This weekly score might be part of a “dashboard” that has many other measures on it. It might have too many different measures, which means the car “dashboard” analogy quickly breaks down, but that's another blog post.
The score is higher than our target. Management congratulations the team. “Way to go!” They might write that on the dashboard. Management pats themselves on the back and says, “Yeaaaaaa, we are skilled managers. We set a target and that inspired people. Hurray!”
Life goes on.
The next week, the dashboard comes in:
Oh no! Below the target. Management says, “You all have to try harder. We know you can get an 82. Look, you did it last week.” The managers say privately, “Ah, see, people slack off when you give them too much praise. We'll remember that.”
Life goes on.
The next week, the dashboard looks like this:
Management says, “Oh no…. we were too hard on them last week.” But they still rally the team to say, “You have to do better! Give us your improvement ideas!”
Life goes on. No improvement ideas come forward (which is management's fault, if anybody's, by the way).
The week weeks come in:
Still red.
Still. Red.
What gives? Last year, they averaged 78. We set a goal at 80. Now, they can't even be above average!! The threats or the promises of rewards might get stronger.
Life goes on. Management has not asked for improvement ideas because “we already did that.”
Still red.
Red again. Management says, “We need to put that supervisor on a performance improvement plan, because they clearly aren't performing well.”
Fear & Pleasing the Boss
It's important to take a time out to think about what happens when people are pressured to hit a target.
Brian Joiner wrote, in his outstanding book Fourth Generation Management: The New Business Consciousness, that there are three things that can happen when you have a quota or a target imposed upon people:
- Distort the system
- Distort the numbers
- Improve the system
See examples on my blog about “gaming the numbers.”
Without a method for improvement, pressure hit the target and to be “green” will drive people to distort the system or the numbers. It be negative pressure of “hit the target or else!” or positive pressure of “hit the target and we'll give you a reward.” Either way, it can get very dysfunctional very quickly.

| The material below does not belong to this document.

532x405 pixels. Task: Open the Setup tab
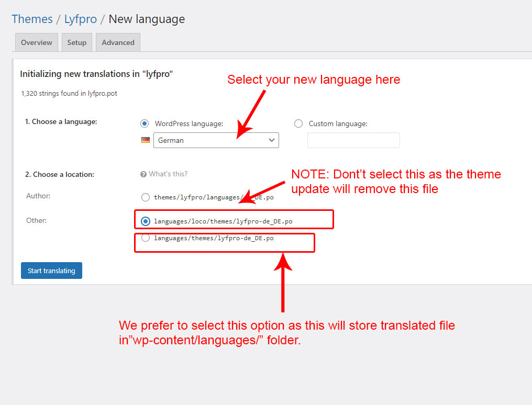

Managers might get creative about making sure certain patients or staff don't get the survey to complete. Or, they might do things that artificially encourage people to give good rankings. I call that “begging for scores” instead of improving the scores. Our focus needs to be on improvement, not just the score. We need to actually improve the system, not distort it.

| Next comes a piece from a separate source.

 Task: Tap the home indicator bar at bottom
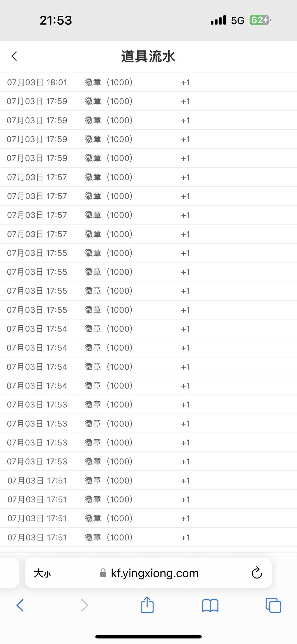149,637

Back to the Red/Green Comparisons
Life goes on.
GREEN! Glorious green!
Management tells the team, “We knew you could do it! It just too more attention and hard work!” They say to themselves, privately, “Good, that PIP got her attention. Remember that.”
Life goes on.
The next week's scoreboard goes up:
RED. Blasted red. “We thought things were getting better!”
OK, this is exhausting. And for good reason.
Driving this way is like driving with blinders on. You're looking at each data point in ISOLATION. You're simplistically comparing it to the Target in a “good” or “bad” way. Wheeler calls this a “binary world view” – good or bad. Life is more complicated than that.
Data Need Context – Run Charts Help!
Instead of just looking at a data point and the target, a simple “run chart” can help. As an aside, this should be a LINE chart, not a bar/column chart, for a number of reasons).
What is the run chart of these nine weeks of data?
Hmmm, now we can look for trends. There's ups and downs in the data. There's what looks like “noise.” Is there any signal?
Note I didn't draw the target line on the graph. That target might be pretty arbitrary. We already know that we're generally not meeting the target, for what that's worth.
What's more helpful is putting the “mean” or average on the chart.
You might not be surprised that three data points are above the mean, three are right about on it, and three are below the mean.
The mean for those first nine data points is 76.43. Slightly below last year's average.
Most managers would ask, “How does the data compare to the target?”
Deming and Wheeler would ask us to ask, “Does the chart suggest that the process is in control?”
To know that, we create a “control chart” as a “Statistical Process Control” (SPC) method. Since you generally want to use 20 data points to create the “control limits” on the chart, I've moved time forward through 20 weeks of results (the mean is now 77.5).
The red/green minded manager might notice that only six of the 20 points are above the target. Slackers!
Here is what the control chart looks like, with the “3 sigma” Upper Control Limit (UCL) and Lower Control Limit (LCL) – sparing the details of how those limits are calculated.
This is what we'd call a stable system – it's “in control.”
In fact, the data for the control chart was created by Excel's random number generator, using a normal distribution with an average of 78.
All of those data points were created by the same system. The variation from point to point is statistical noise in the system. It's statistically possible to have six data points above the mean and still have it be part of the same system. Red/Green managers might think there is improvement (even though only weeks 16 and 17 were “green.” It's more than likely that Week 21 would be below average.
You might wonder what the relationship is between a random number generator and a real workplace would be. Well, if we have a stable workplace system – the same staff, the same procedures, the same workloads, the same physical space, etc. then we'd expect similar outcomes each week in the satisfaction score. Some weeks will be higher than others. Some will be above average and below average. That's just noise in the data. We shouldn't overreact to each data point and SPC shows us how to avoid doing so.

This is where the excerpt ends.